There’s no need to worry unnecessarily that things might not work out, or to imagine what it might be like to fail. In fact, focusing too much on the things you don’t want is likely to derail you because you attract the things that you focus on.
Your beliefs determine your reality. If you believe you will fail, the chances are that you will.
Spending time worrying about the things you can’t control is wasted energy. Empower yourself by being proactive and by focusing on the right strategy for life, and trust that success will follow.
There are powerful and exact laws that operate in the Universe. Your intentions are what matter; these are the energies that will determine your future.
I see the opportunity in every situation.
A great way to set yourself up for success is to make sure you don’t get discouraged or distracted by the issues or obstacles that you come across.
We all encounter problems, but the difference between successful people and those who are not is the way in which they deal with the unforeseen. Successful people approach difficult tasks as challenges to be mastered, rather than as threats to be avoided.
When something unexpected happens, ask yourself how you can move forward in spite of the issues, and which new opportunities have opened up as a result.
You have the choice to focus on the opportunity and the way forward, rather than the obstacle itself.
I believe in myself, and I am my own greatest cheerleader.
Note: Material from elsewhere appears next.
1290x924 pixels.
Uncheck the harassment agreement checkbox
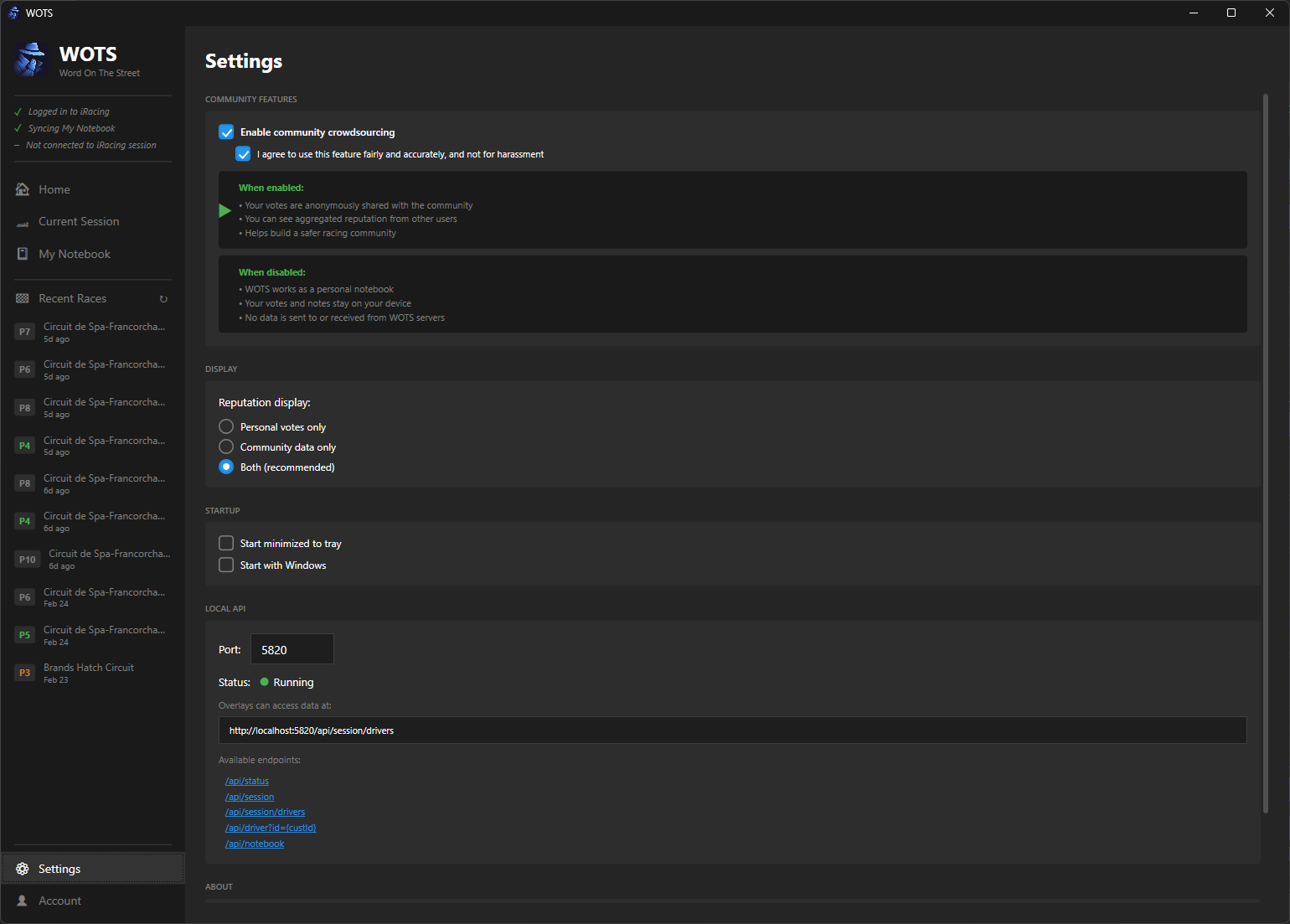point(243,153)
Empowered people always have a strong positive regard for themselves.
They listen to their feelings, they monitor their thoughts, and they’re clear about their intentions in any given situation. Above all else, they fully and wholeheartedly accept and love themselves - exactly as they are in the moment.
We all have qualities and habits we don’t like in ourselves, but an empowered person addresses these issues from a place of self-compassion, as opposed to a place of self-criticism and vilification.
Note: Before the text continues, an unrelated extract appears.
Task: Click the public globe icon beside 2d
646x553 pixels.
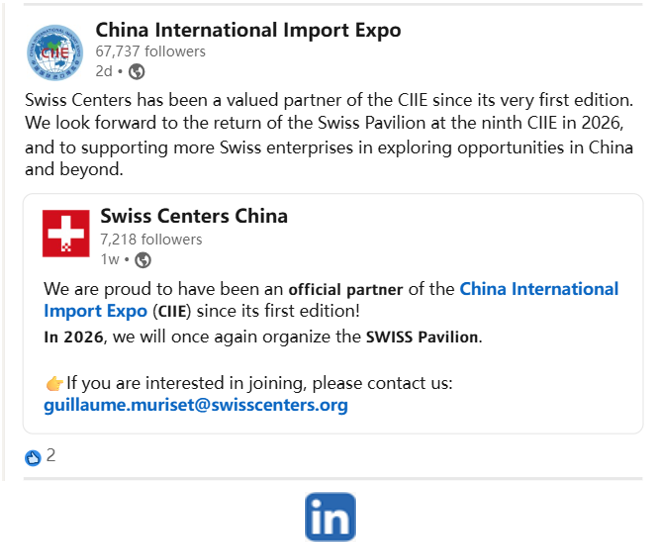Action: click(137, 71)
Empowered people don’t waste their energy beating themselves up and feeling bad about themselves. Instead they use their energy to facilitate change. Self-worth is a high priority for them.
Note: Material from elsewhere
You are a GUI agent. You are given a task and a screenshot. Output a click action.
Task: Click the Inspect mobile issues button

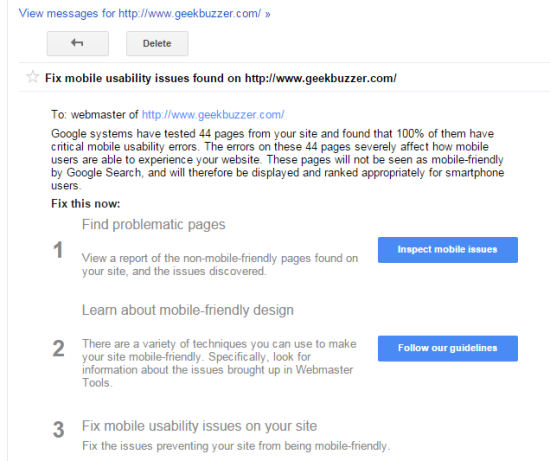click(448, 250)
I know there’s no such thing as failure; there are only opportunities to grow and learn.
An empowering mindset is also one in which you refuse to let the fear of failure hold you back. This involves altering your view of failure into something constructive and allowing yourself to feel the fear and do it anyway.
Your failures provide the opportunity to learn and grow and will genuinely move you forward - as long as you take on board the lessons.
When you change your thinking pattern into one that doesn’t label things as failures, you take away an enormous chunk of negative energy and worry. You free yourself up to pursue that which is truly important.
The concept of personal power is an important one. As babies, we’re incredibly powerful! We only have to cry a little, and people frantically run around giving us food, water, hugs and clean nappies.
As we grow older though, our families, our communities and society gently start to strip us of our power.
We’re told what to do, what to believe, how to behave, and even what to think.
Some of us stray so far from who we are that we have no internal reference point at all. We don’t even know ourselves.
Life is all about living up to others’ expectations - be that of parents, teachers, employers, extended family members, friends, or religious organisations.
Until, that is, we wake up one day and realise that we’ve given all our power away. The life we’re living is not our own. The goals we’re pursuing don’t inspire us. The relationships we’re in aren’t fulfilling us.
Only when our inner world starts to crumble do we realise that something is seriously wrong. Our discomfort compels us to look at how much personal power we have and how much of this power we’re using.
We find ourselves at a crossroads. Do we take our power back – and step into a life that we can live happily, enthusiastically and healthily?
Or do we continue to deny and give away our power, and spend the rest of our days being miserable, depressed and unwell?
The stakes are high.
And, at the end of the day, the choice is ours.